Sansone: “Devo tutto a mio padre. Ora avanti con determinazione”


A due giorni dalla sfida con lo Spezia, è intervenuto Gianluca Sansone in conferenza stampa. La sua visione del momento rossoblù è positiva anche se riconosce che manca ancora qualcosa per vincere

– di Massimo Righi –

Gianluca Sansone in conferenza stampa

Gianluca Sansone in conferenza stampa

Nelle ultime gare è stato l’uomo gol a cui il Bologna si è aggrappato. Gianluca Sansone ha segnato il 2-0 al Livorno e l’importantissima rete del pareggio a Brescia.

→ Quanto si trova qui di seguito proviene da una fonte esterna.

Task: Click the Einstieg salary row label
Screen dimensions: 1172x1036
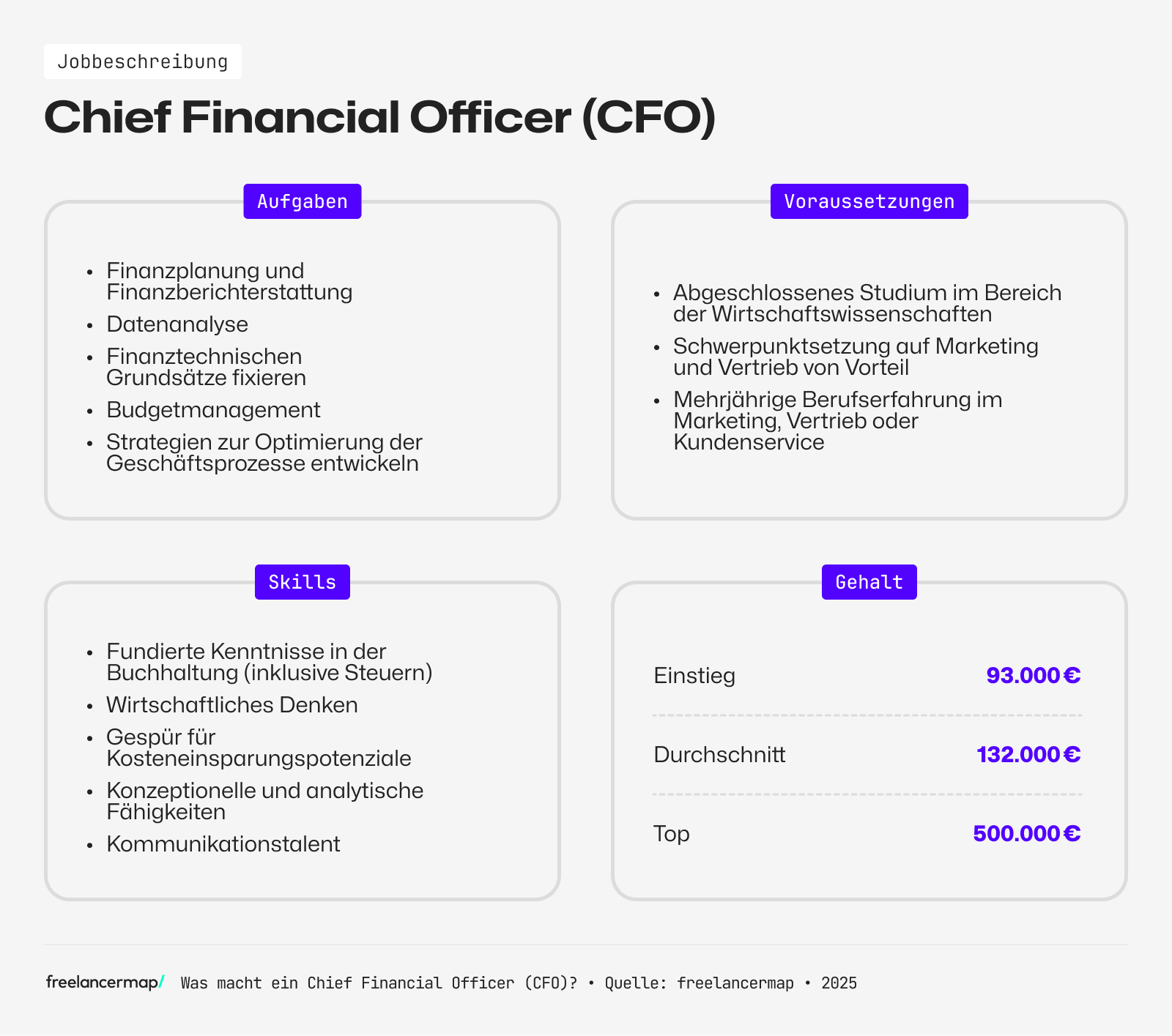Action: (x=694, y=675)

Giunto a Bologna nel mercato di gennaio dalla Sampdoria, Sansone ha giocato 13 partite e segnato 4 gol, la metà dei quali hanno portato 4 punti in classifica, ma i suoi compagni di reparto non segnano da un po’: “Ne abbiamo già parlato tanto di questo argomento, ma secondo me in fase offensiva abbiamo fatto dei passi in avanti. Mancosu? L’importante è continuare a provarci, prima o poi il gol arriverà e lo stesso vale per Cacia, che ci tiene molto a fare gol com’è normale che sia. Serve un salto di qualità? In questo campionato, a parte il Carpi, sono tutte più o meno allo stesso livello. Forse in molti si aspettavano un Bologna che ammazzasse il campionato, ma così non è stato, ma non c’è dubbio che lottiamo con determinazione per vincere”. Determinazione che a Brescia non ha portato i tre punti: “Come dissi nel dopo partita, in riscaldamento eravamo carichi poi all’inizio abbiamo sofferto e solo dopo un po’ siamo riusciti a reagire. Dopo il pareggio abbiamo tenuto bene, anche quando siamo rimasti in dieci, dimostrando di avere carattere”. Manca poco alla fine del campionato e la squadra, rivoluzionata sul mercato a gennaio, deve gestire una situazione in cui un risultato diverso dalla A non è contemplato: Qualcuno la pressione la sentirà di più, qualcuno di meno. Ma quando si gioca in una piazza come Bologna ce lo si deve aspettare di trovare pressione e bisogna abituarsi. Alcuni sotto le critiche reagiscono, altri faticano di più, certo da parte nostra c’è un po’ di delusione perché non siamo riusciti a vincere ma rimane il fatto che il nostro destino dipende ancora da noi”.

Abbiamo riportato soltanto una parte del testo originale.